男の友情を感じる主人公
「そうっす、ハニーちゃんは頭が良くて閃きのあるアイディアマンっすよ、ぐへへ、ところで社長、メイド喫茶に興味はございやせんかすか?」
「なんだろう、お前に褒められても少しも嬉しくないな」
俺が詩冴のことをどう思っているか、一目瞭然だろう。
クラスの女子たちも、ドン引きしている。
「だってみんなのメイド姿見たいっす見たいっすぅ~! エロメイド服着てくれないと猫カフェに協力しないっすぅ~!」
「珍妙な動きをやめろ、手足をのたくらせるな、さりげなくエロ要素増やすな」
俺が苛立ちながら語気を強めて命令すると、意外にも詩冴は姿勢を正した。
やっと俺の気持ちが通じたかと思った矢先、詩冴は悟りを開いたお釈迦様のように穏やかな顔で、涅槃に入るように自然な動きで膝と腰を折り、三つ指を点いて額を床に下ろした。
「今生のお願いでございます。

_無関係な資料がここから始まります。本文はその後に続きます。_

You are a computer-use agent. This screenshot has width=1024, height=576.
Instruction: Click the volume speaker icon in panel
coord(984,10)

ミニスカセクシーメイド喫茶をお願い致します」
「女子が土下座するな! 床に額をこすりつけるな汚いだろ!」
俺は詩冴を椅子の上にテレポートさせてから、彼女の額の汚れをゴミ箱にテレポートして洗浄した。
クラスの女子たちからごみを見るような視線を浴びせられながら、詩冴は恥辱と雪辱と凌辱に耐え忍ぶような声を絞り出した。

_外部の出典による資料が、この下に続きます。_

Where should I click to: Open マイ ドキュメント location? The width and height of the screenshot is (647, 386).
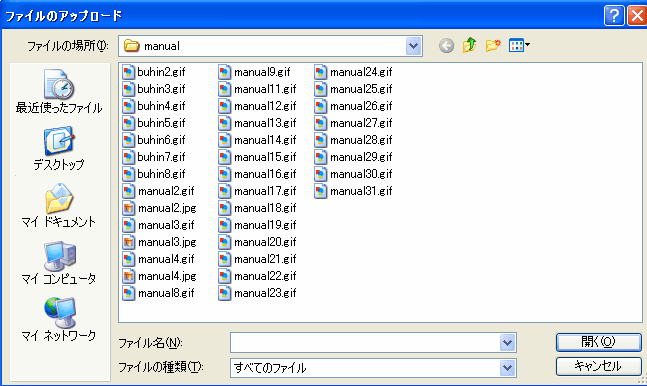pos(59,206)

「くっ……せめてふりっふりの甘ロリメイド服を着て欲しかったっすッッッ!」
「ん、ふりっふりの甘ロリメイド服なら着てみたいのです」
「というわけで俺らの出し物はハチミツスイーツを出すメイド猫カフェに決まったわけだが他に意見はあるか?」
F6の呼びかけに、みんなは当然とばかりに同調して、メニューや服装、猫の種類などの案を次々出した。

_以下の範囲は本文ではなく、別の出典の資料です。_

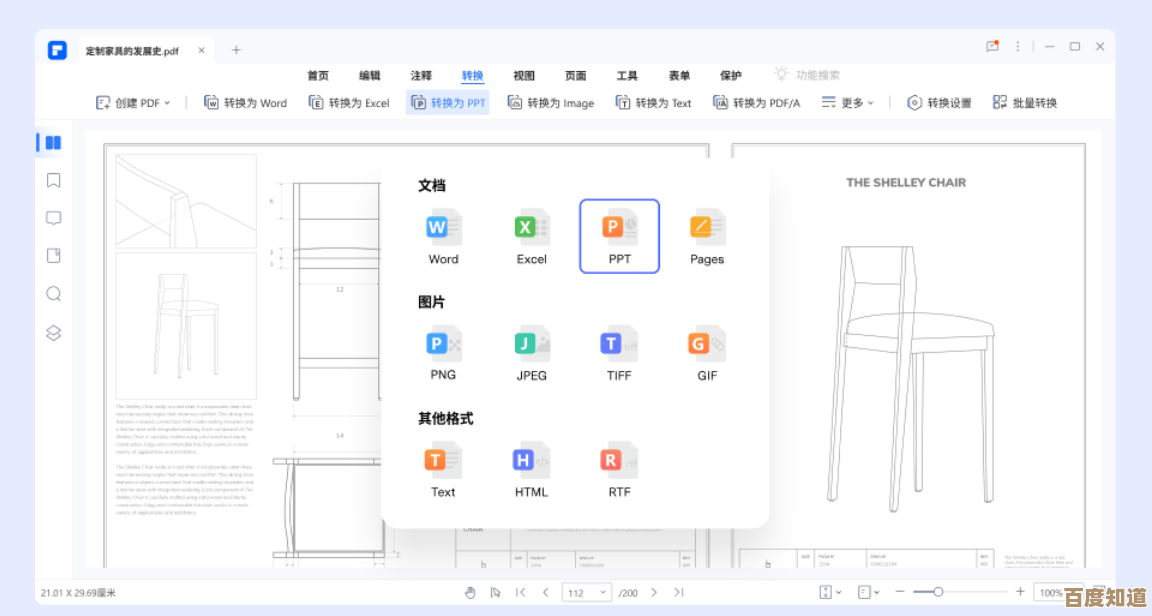The image size is (1152, 616).
Task: Open 批量转换 (batch convert)
Action: click(1025, 101)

俺と桐葉と美稲と真理愛と舞恋と茉美も次々案を出した。
「扱いに差があるっす! 待遇改善を断固要求するっす!」
「そこはオヤジと合法ロリの差かな。今年で16歳とは思えないピュアさを見習え」
「うん? わたしの誕生日は3月だから、今年で15歳なのです。2025年生まれなのです」
「まさかのリアル年下!?」
――なんだろう、急に麻弥が妹属性に見えてきた。
「なぁ麻弥、ちょっと俺のことをお兄ちゃんと呼んでみてくれないか?」
「どうかしたのですか? おにいちゃん」
――貢ぎたい!
尊死寸前の胸キュンに、俺は心の中で悶えた。
「ちょっとお待ちなさい! ワタクシは反対ですわ! 何故、名家たる貴美家のワタクシがメイドなどと従者の真似事をしなくてはいけませんの? かしずくのは客のほうではなくて?」
腰に左手を当て右手を天に突き上げる残念お嬢様に、俺はげんなりとした。
その隣で、弟さんの守方が俺にウィンクを送って来る。
「でも姉さん、はにーくんたちのおかげでヘビえりまきと手乗りサソリせずに済んだんだよね?」
「うぐっ」
美方の傲慢顔で石のように固まった。
「貴美家の御令嬢が庶民から受けた恩も返さないんだぁ、へぇ」
「ワ、ワタクシは頼んでいませんわ。あれは、結果的にああいう形になっただけですわ!」
守方が自分のMR画面をタップすると、美方の音声が流れた。
『いいですこと奥井淫獣育雄! たとえ非合法な手段に打って出ても必ずその手に勝利をつかむのです! でないとワタクシの首がヘビに、手の平がサソリに!』
「いつ録音しましたの!?」
「いつって聞かれたらそれは姉さんがこのセリフを喋っている時だけど?」
「だから疑問詞ではなく感嘆詞ですわ! バカバカバカ!」
美方は手を伸ばし、長身である守方の頭を叩き始めた。
だけど、守方はまるでこたえていない。
いつもの眠そうな笑みを浮かべたままだ。
「だいいち、ワタクシは給仕何て今まで一度も……」
美方が言い淀むと、守方は口元をにやつかせた。
「ふ~ん、そっか~、姉さんてスーパーエリートなのに従者ごときにもできることさえできないんだぁ」
「何を言っていますの!? 給仕ぐらいできますわ! ようはお茶を入れたり料理を運べばよいのでしょう?」
「わぁ、さっすが僕の自慢の姉さん、頼りになるね」
胸の下で腕を組み、鼻息を荒くする姉に、弟守方は笑顔を見せた。
そして、美方には見えないよう、背中に回した手で、俺にグッドサインを送ってきた。
――ありがとう守方。ありがとう神様。守方を生んでくれて。
守方に、生まれて初めて男の友情を感じながら、俺は心の中で熱く感謝を捧げた。